Dynabeads M-280 tosylactivated (Invitrogen, Carlsbad, CA, USA) were prepared by washing twice with 600 μL of pH 9.5 sodium borate (0.1 M) buffer per 100 μL beads and finally diluting to 2 × 10⁹ beads mL⁻¹ in the same buffer. Purified anti-SEE antibody was covalently bound to the beads by incubation of 30 μg of the antibody with 50 μL of beads (i.e., 1 × 10⁸ beads) for 24 h at 37 °C with slow shaking. To remove unbound antibody, the beads were twice washed in 1 mL PBS-BSA buffer (phosphate buffered saline (PBS), pH 7.4, containing 0.1% bovine serum albumin (BSA)) for 5 min at 4 °C, once washed in TRIS-BSA buffer (0.2 M Tris-HCl, pH 8.5, containing 0.1% BSA) for 4 h at 37 °C and washed once more with PBS-BSA buffer for 5 min at 4 °C. The beads were finally resuspended in 50 μL TRIS-BSA buffer.

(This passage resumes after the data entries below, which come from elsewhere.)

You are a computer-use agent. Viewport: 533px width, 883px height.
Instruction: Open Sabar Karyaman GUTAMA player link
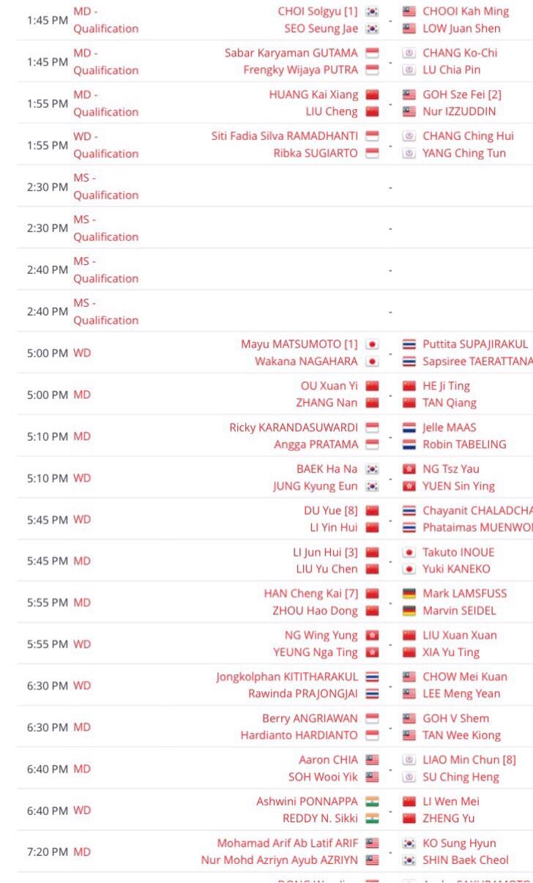(x=291, y=53)
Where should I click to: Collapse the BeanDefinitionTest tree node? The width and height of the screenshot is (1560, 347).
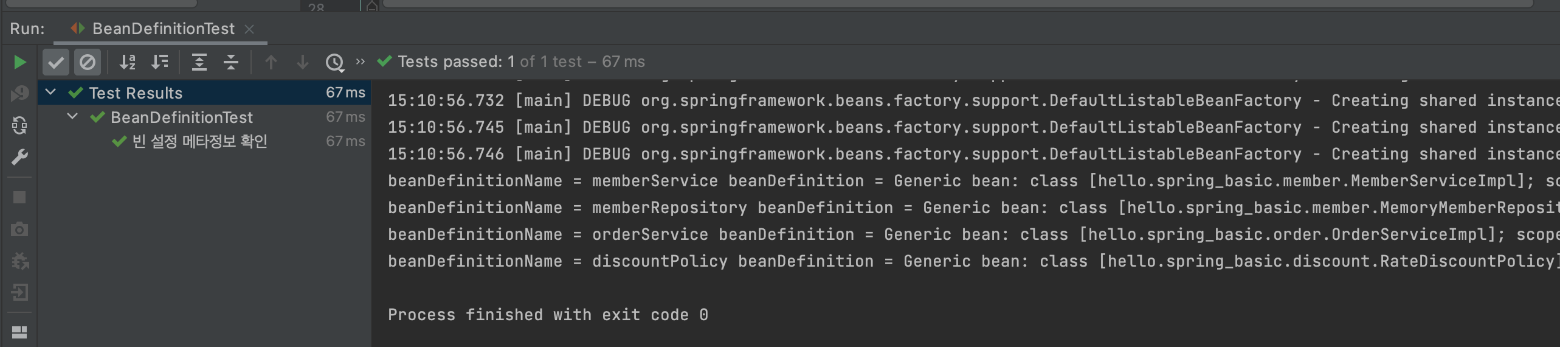point(72,117)
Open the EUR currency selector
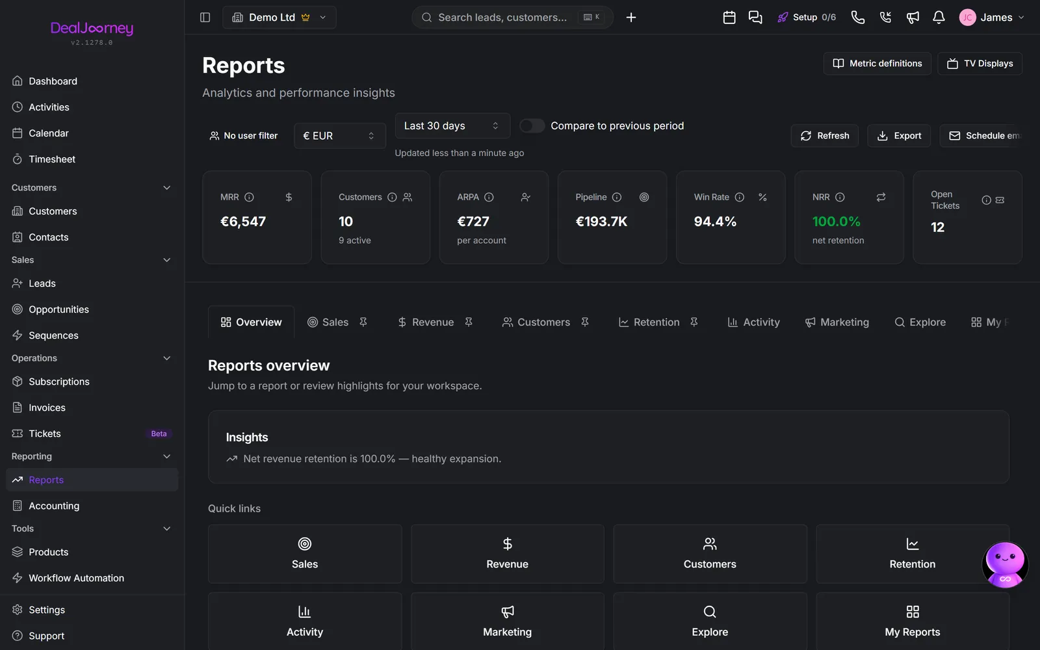The width and height of the screenshot is (1040, 650). 340,136
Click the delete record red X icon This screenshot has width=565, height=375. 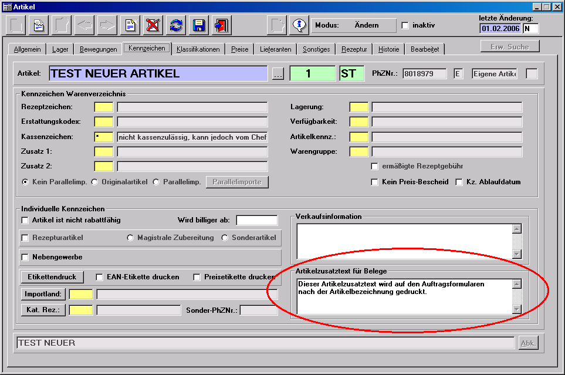click(x=153, y=25)
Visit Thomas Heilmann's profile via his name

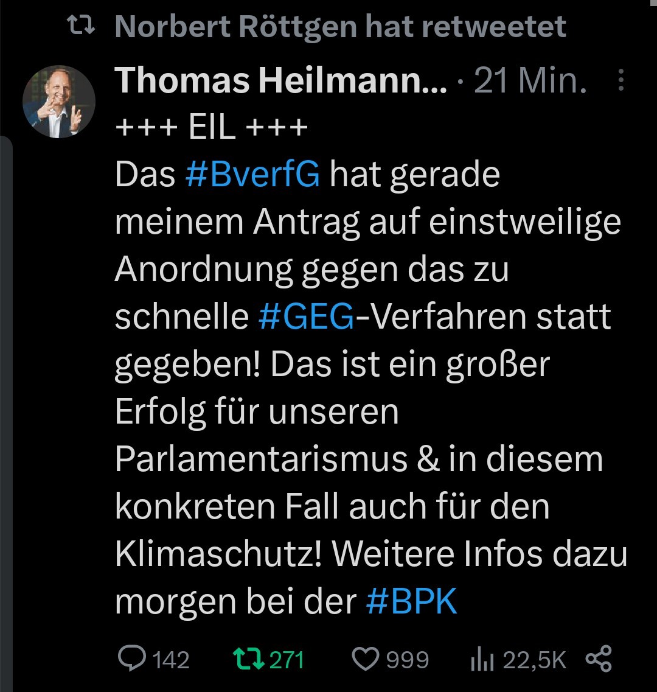[281, 81]
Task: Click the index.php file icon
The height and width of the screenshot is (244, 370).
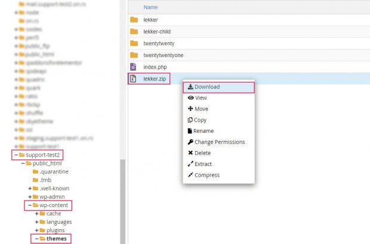Action: pos(133,67)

4.5. Sample Binding and Disassociation of SEE from Beads

Samples (4 mL) of SEE spiked milk or PBS were incubated with 15 μL of the anti-SEE coated immunomagnetic beads for 24 h at 4 °C on a tilting platform. Sample tubes were placed on a magnet for 2 min to collect the beads which were then washed twice with PBS-BSA buffer. SEE toxin was eluted from the beads using 7.5 mL of 100 mM glycine-HCl (pH 2.5) followed by neutralization with 7.5 mL of 2× Tris-buffered saline (TBS) (100 mM Tris, 300mM NaCl, adjusted to pH 8.3).

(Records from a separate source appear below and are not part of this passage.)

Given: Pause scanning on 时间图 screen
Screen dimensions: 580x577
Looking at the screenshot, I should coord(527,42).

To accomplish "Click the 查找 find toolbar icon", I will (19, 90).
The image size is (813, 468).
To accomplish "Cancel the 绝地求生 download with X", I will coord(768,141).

4.6. Ex Vivo Assay for SEE Detection

Splenocytes were treated with SEE at selected concentrations in 96-well plates containing 200,000 cells per well in 200 μL Russ-10 medium. Plates were incubated 48 h at 37 °C in a 5% CO₂ incubator. Cell proliferation was measured by the incorporation of bromodeoxyuridine (5-bromo-2-deoxyuridine, BrdU) into DNA of dividing cells. BrdU was added 4 h before fixation as described by the manufacturer (Calbiochem, San Diego, CA, USA) followed by spectroscopic measurement of OD at 620 nm and 450 nm.

4.7. In Vitro Assay for SEE Detection

Jurkat Reporter cells were plated in a 96-well black microplate with clear bottom, 50 μL (100,000 cells)/well, without Hygromycin B. Raji cells endogenously expressing MHC II were then added at 25 μL (50,000 cells)/well before 4X SEE (4 μg/mL) was added (25 μL/well) to the above mixed culture for a final concentration of 1 μg/mL SEE. That is, the SEE was 4 times more concentrated than the final concentration. The plates incubated for 5 h at 37 °C. At the end of the incubation, the assay plate was removed from the incubator and allowed to equilibrate to ambient temperature (10–15 min). Bio-Glo reagent (100 μL/well) was added to each well and incubated for 5–10 min at room temp. The luciferase enzyme activity was determined according the manufacturer’s instructions (Promega, Madison, WI, USA). Luminescence was measured using a luminescence plate reader.

4.8. Neutralizing Effect of SEE Antibody

To determine whether neutralization assay can be used to examine an antibody’s ability to neutralize SEE’s biological activity, various concentrations of an anti-SEE antibody or isotype control IgG, ranging from 10 μg /mL to 100 pg/mL, were incubated for 5 h at 37 °C with 1 ng/mL of SEE, Jurkat reporter cells, and Raji cells on a microtiter plate. At the end of the incubation, the assay plate was removed from the incubator and allowed to equilibrate to ambient temperature (10–15 min). Bio-Glo reagent (100 μL/well) was added to each well and incubated for 5–10 min at room temp. The luciferase enzyme activity was determined according the manufacturer’s instructions (Promega, Madison, WI, USA). Luminescence was measured using a luminescence plate reader.